Warning: Disabling system packages can occasionally cause issues with OTA updates. If you're managing a device fleet, test this on a subset first before rolling it out broadly.

For enterprise MDM administrators, push a compliance policy that either disables this package or flags devices where it's active. If your MDM supports app restriction profiles, block com.motorola.motocit from executing.

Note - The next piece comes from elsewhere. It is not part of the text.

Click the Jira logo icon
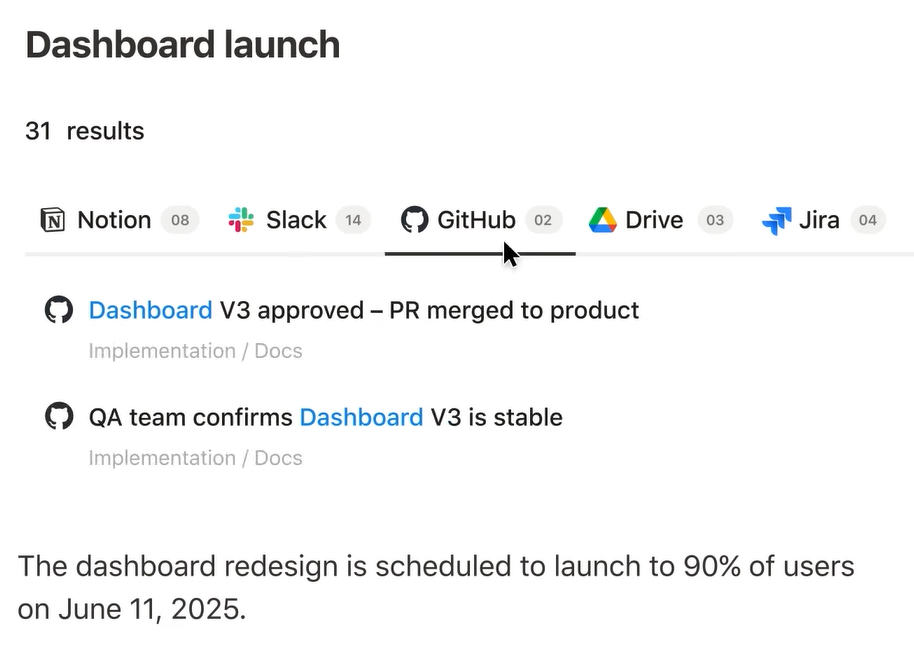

Watch for a firmware update from Motorola that either patches the authentication logic or removes the component from consumer builds entirely. The responsible fix is straightforward — validate the caller's identity before granting access to the descriptor:

java
// Fixed pattern: verify caller before exposing FD
private boolean isAuthorizedCaller() {
    int callingUid = Binder.getCallingUid();
    String[] packages = getPackageManager().getPackagesForUid(callingUid);
    // Only allow access from signed system components
    for (String pkg : packages) {
        if (isSystemSignedPackage(pkg)) {
            return true;
        }
    }
    return false;
}

The Bigger Picture

This is the same story we keep seeing with OEM pre-installed software: components built for a controlled environment (the factory floor) ship to millions of consumers with zero hardening. The factory test app doesn't need to be on your phone. It definitely doesn't need to be running. And it absolutely shouldn't be exposing writable file descriptors to shared storage without authentication.

Every pre-installed system app is attack surface you didn't ask for and can't easily remove. If you're evaluating devices for enterprise deployment, audit the system partition. Run pm list packages -s and ask yourself: does each of these need to be here? For most OEM diagnostic tools, the answer is no — and CVE-2026-5804 is what happens when nobody asks that question until it's too late.